Cleaning Messy Data at Scale: APIs, LLMs, and Custom NLP Pipelines
2025-10-22 , UVM Alumni House Silver Pavilon

Messy and inconsistent data is the curse of any analytic or modeling workflow. This talk uses the example of working with address data and demonstrates how natural-language-based approaches can be applied to clean and normalize addresses at scale. The presentation will showcase the results of several methods, ranging from naive regular expression rules to 3rd-party APIs, open-source address parsing, scalable LLM embeddings with vector search, and custom text embeddings.

Attendees will leave knowing when to choose each method and how to balance cost, speed, and precision.


Description

Address data often arrives in inconsistent formats, riddled with typos, and missing key fields. At scale, this makes matching to a ground truth dataset both costly and error-prone. This talk explores practical strategies for solving this problem:

  1. Basic regex rules: the most naive and scalable approach to cleaning fields. This method serves as our benchmark.
  2. 3rd-party APIs and open source solutions: quick to implement but often expensive, rate-limited, and inflexible. This method serves as our gold standard.
  3. LLM embeddings + vector search: Easy to use but overkill, and requiring careful handling of ambiguity and edge cases.
  4. Custom address generator + embeddings: a tailored approach designed to train domain-specific representations.

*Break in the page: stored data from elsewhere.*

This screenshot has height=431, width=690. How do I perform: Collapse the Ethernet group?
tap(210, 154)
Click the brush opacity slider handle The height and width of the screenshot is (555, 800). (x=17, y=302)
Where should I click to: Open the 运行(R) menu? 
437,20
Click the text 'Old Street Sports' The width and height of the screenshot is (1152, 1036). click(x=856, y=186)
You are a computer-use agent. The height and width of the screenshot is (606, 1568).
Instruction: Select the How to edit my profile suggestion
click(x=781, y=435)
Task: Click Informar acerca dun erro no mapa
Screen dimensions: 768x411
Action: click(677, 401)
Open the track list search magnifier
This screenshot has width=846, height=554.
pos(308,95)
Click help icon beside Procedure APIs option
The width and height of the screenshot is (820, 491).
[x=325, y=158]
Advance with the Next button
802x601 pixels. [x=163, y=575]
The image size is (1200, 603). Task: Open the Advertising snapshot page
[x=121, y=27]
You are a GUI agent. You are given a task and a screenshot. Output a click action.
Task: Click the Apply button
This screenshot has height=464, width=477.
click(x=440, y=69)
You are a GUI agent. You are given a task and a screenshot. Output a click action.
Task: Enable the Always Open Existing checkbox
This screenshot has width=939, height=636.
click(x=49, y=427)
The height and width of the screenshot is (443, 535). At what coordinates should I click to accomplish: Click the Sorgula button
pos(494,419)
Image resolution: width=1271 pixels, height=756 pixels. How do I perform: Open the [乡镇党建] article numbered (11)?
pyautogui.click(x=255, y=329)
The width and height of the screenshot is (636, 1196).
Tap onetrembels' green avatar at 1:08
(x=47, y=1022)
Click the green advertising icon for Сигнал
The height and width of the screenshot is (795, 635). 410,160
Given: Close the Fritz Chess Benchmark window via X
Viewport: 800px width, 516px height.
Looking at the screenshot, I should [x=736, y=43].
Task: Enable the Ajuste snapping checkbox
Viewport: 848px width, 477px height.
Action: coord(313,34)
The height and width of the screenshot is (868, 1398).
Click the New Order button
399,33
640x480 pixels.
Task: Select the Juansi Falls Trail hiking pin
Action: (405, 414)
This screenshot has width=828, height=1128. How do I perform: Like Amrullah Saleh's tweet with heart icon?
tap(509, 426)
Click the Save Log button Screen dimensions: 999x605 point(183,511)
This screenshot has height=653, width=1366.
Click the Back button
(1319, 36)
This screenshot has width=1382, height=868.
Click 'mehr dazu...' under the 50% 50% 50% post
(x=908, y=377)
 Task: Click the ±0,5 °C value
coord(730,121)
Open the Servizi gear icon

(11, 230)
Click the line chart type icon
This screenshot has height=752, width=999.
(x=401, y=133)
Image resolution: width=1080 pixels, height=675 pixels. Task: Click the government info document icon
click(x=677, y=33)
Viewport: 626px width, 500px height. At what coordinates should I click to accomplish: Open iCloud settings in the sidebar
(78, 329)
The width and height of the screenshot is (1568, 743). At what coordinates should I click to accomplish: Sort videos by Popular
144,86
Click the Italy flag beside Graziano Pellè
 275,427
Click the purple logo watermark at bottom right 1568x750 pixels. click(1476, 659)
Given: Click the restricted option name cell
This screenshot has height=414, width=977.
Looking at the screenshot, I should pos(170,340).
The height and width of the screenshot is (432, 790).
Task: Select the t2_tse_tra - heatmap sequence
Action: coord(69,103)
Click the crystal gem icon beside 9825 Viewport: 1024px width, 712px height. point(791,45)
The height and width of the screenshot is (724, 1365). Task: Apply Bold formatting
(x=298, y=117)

By focusing on an objective that isn’t domain-specific and approachable (i.e., working with simple text), attendees will learn how to design robust pipelines and choose the right tradeoff between accuracy, cost, and scalability.

Audience & Prerequisites
Data analysts, data scientists, ML engineers, and data engineers with Python experience and basic NLP/vector search knowledge. However, technical NLP concepts such as embeddings, tokenization, and vector search will be covered.

Takeaways

  • Pros and cons of API-based, LLM-based, and custom approaches
  • How to integrate embeddings into structured data cleaning
  • Designing scalable, cost-efficient address-matching workflows

Outline

  • Introduction (0–5 min)
  • Why is address data inherently messy?
  • Real-world impact of poor address quality (e.g., delivery errors, duplicate records)
  • Key challenges at scale: variability, typos, missing fields
  • API-based Matching (5–10 min)
  • How commercial and open source APIs work for address cleaning and matching
  • Pros: simplicity, domain expertise, ready-made infrastructure
  • Cons: cost per request, rate limits, limited customization
  • Example workflow
  • LLM Embeddings + Vector Search (10–25 min)
  • Using tokenization and embeddings for address similarity scoring
  • Setting up vector search for matching to ground truth
  • Pros: scalable, reduced dependency on external vendors
  • Cons: resource greedy, requires optimization
  • Custom Address Generator + Embeddings (25–35 min)
  • Building dedicated embeddings for domain-specific matching
  • Combining with vector search for high-accuracy results
  • Conclusion & Q&A (35–40 min)
  • Comparing tradeoffs: cost, scalability, accuracy
  • Choosing the right approach for your use case
  • Open discussion

Keywords

Address Matching, BigQuery, Data Cleaning, Data Quality, libpostal, LLM Embeddings, NLP, Vector Search, Pytorch


Prior Knowledge Expected: No previous knowledge expected

Thibault Dody is a Senior Data Scientist at Faraday, specializing in scalable machine learning architectures for consumer behavior prediction. His previous work focused on developing methods to detect harmful online and social media content. He earned his Master’s degree in Computational Science from MIT.